Onion Ring had one of his best rides of the winter season at The American in Dallas, where Ty Breuer rode him to 86.5 points and a tie for first and also had a first at the Lufkin, Texas, Angelina Benefit Rodeo, where Bill Tutor scored an 89.

One way of analyzing the quality of the horses is how the scores are tabulated. There are two judges in the arena, and each provides a score for both the rider and horse, those totals combined. During the 2018 season, Onion Ring had an average score of 43.58 on 18 rides.

What qualities does a bucking horse have that separates the great ones from the average ones?

“I think most people would think they’re wild and crazy and you can’t handle them,” T.J. said, “but most of our really great ones are manageable and it starts out with our training them when they are just babies.

“There is a lot of repetition in what we do with them every day — they’re fed the same way every day with buckets of grain by the same people, so the horses know what to expect.”

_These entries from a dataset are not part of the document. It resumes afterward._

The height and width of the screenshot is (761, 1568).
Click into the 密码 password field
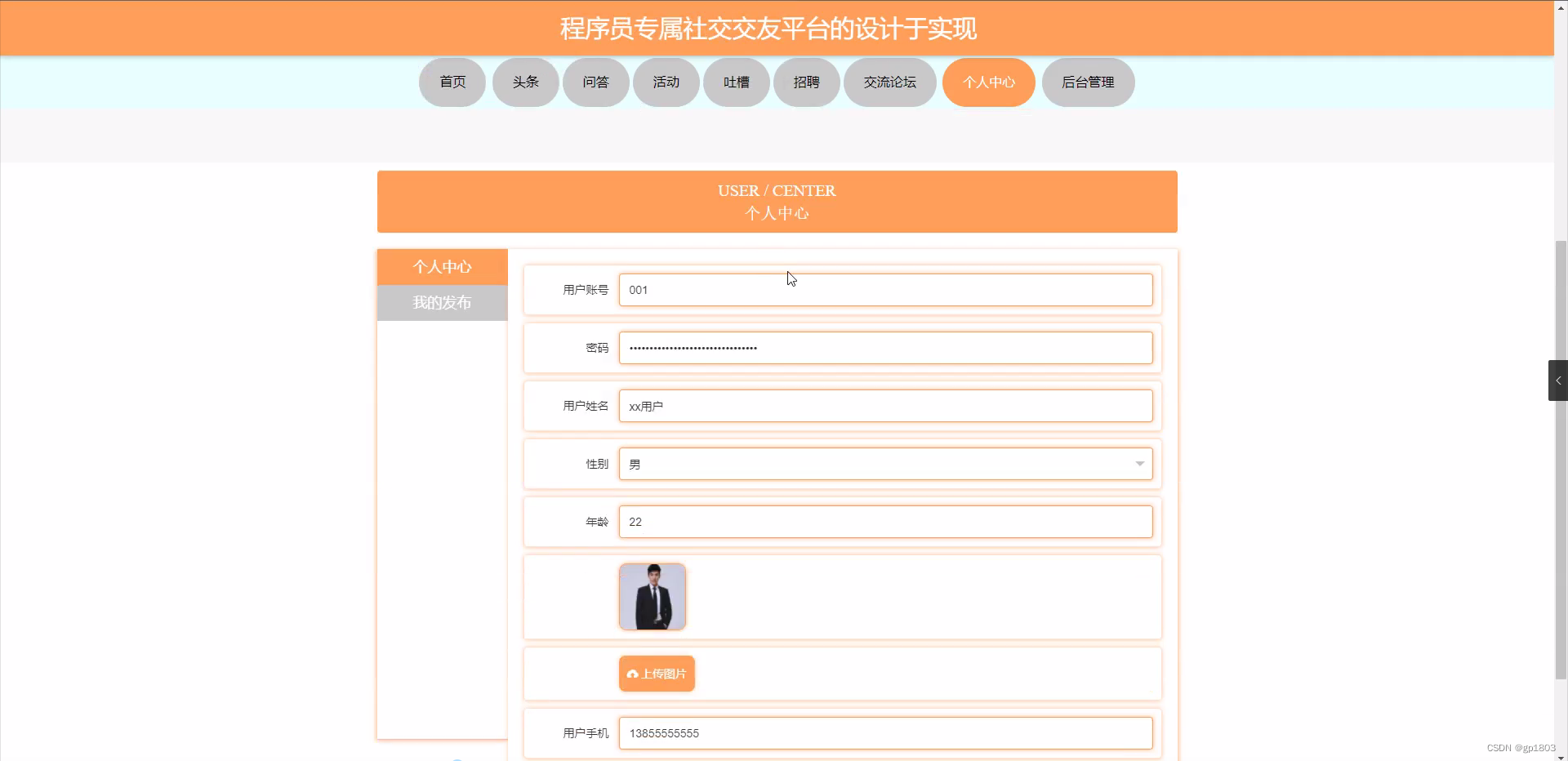click(886, 348)

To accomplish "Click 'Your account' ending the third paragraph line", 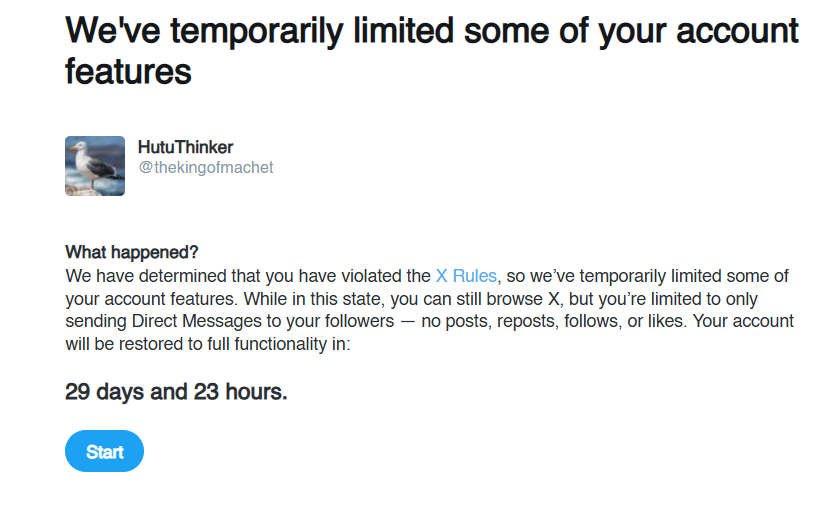I will (743, 321).
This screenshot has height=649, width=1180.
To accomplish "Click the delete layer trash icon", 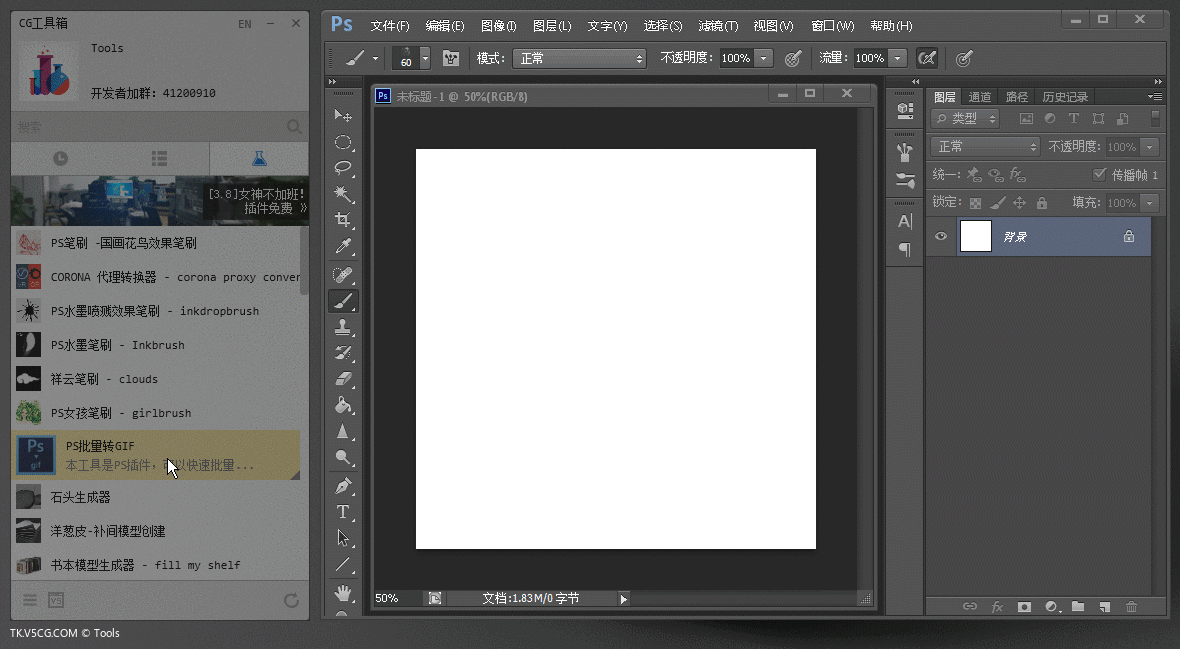I will [1131, 606].
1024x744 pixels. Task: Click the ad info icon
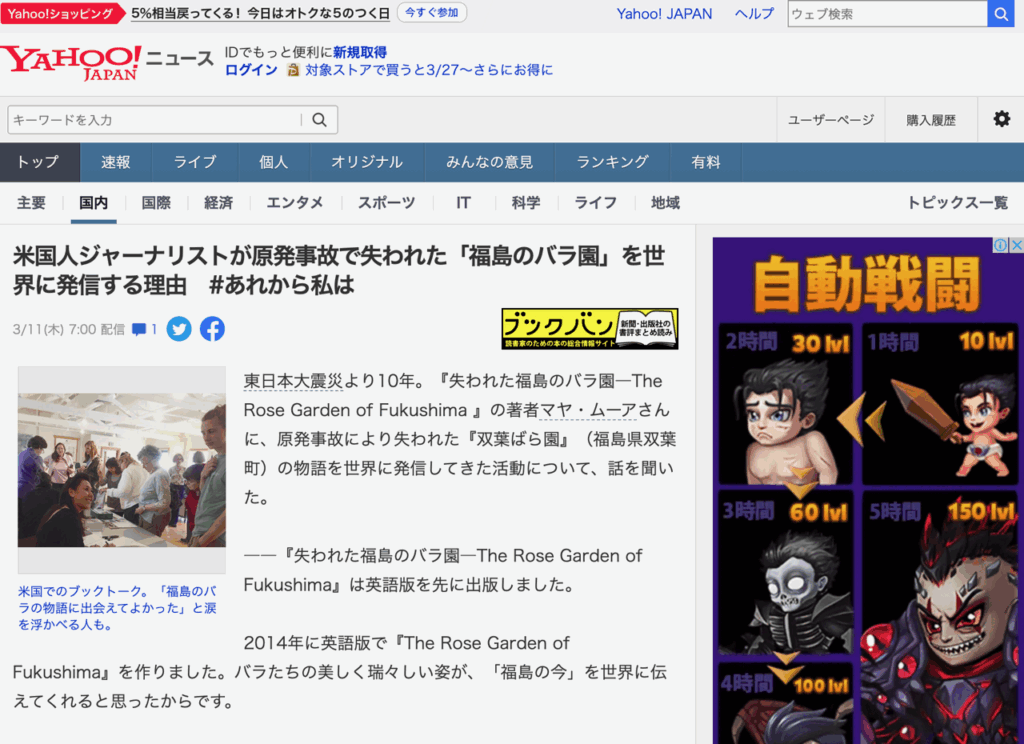1000,245
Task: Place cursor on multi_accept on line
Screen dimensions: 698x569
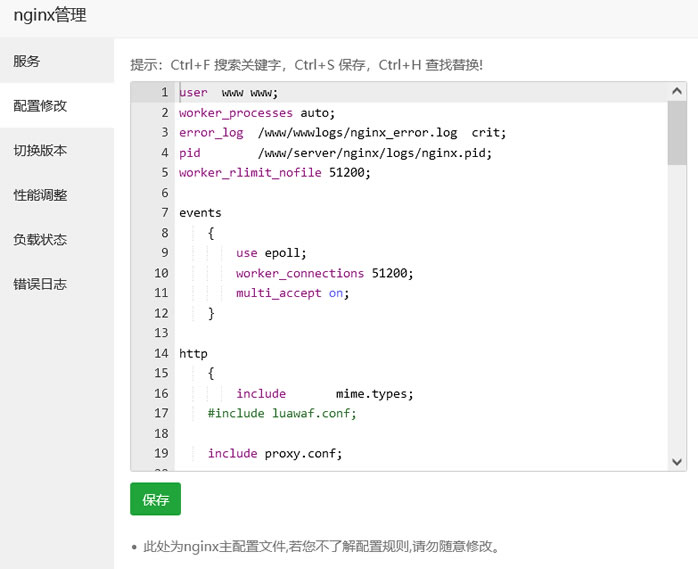Action: pos(292,293)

As part of the early training, T.J. said, the young colts are sorted, then sent down the alley to get ready for the chute, and the process is repeated time after time.

“At about age 4, we do what we call 'dummy' rider bucking,” T.J. said. “We put a 10-pound box on them and the box has a flank rope. We use a remote control where we can release the flank rope and the box will fall off. We film the rides so we can see exactly how a horse is performing and we get an idea if they’re any good.”

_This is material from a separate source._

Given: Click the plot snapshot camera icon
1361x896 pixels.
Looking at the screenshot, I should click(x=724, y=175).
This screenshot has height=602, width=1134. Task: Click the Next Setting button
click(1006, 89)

Producing rodeo stock is an obvious expensive venture, with T.J. noting that most bucking horses don’t appear at a pro rodeo until they are about 4 to 6 years old.

“You might get 15 to 40 good ones out of all those over a period of that four to six years,” T.J. said. “You can have a brother and a sister, or two brothers or two sisters, and they are not always the same. We usually start a horse in bareback as the rider is more free to spur the horse in the ride. A saddle bronc needs more time and you just have to assess their style.”

T.J. said a horse that moves from being a bareback to a saddle bronc is one that is usually up in the air, drops their head and flips their rump up high and TKOs the rider.

“If they’re a bit too out of control as a bareback, we’ll switch them over to saddle,” T.J. said.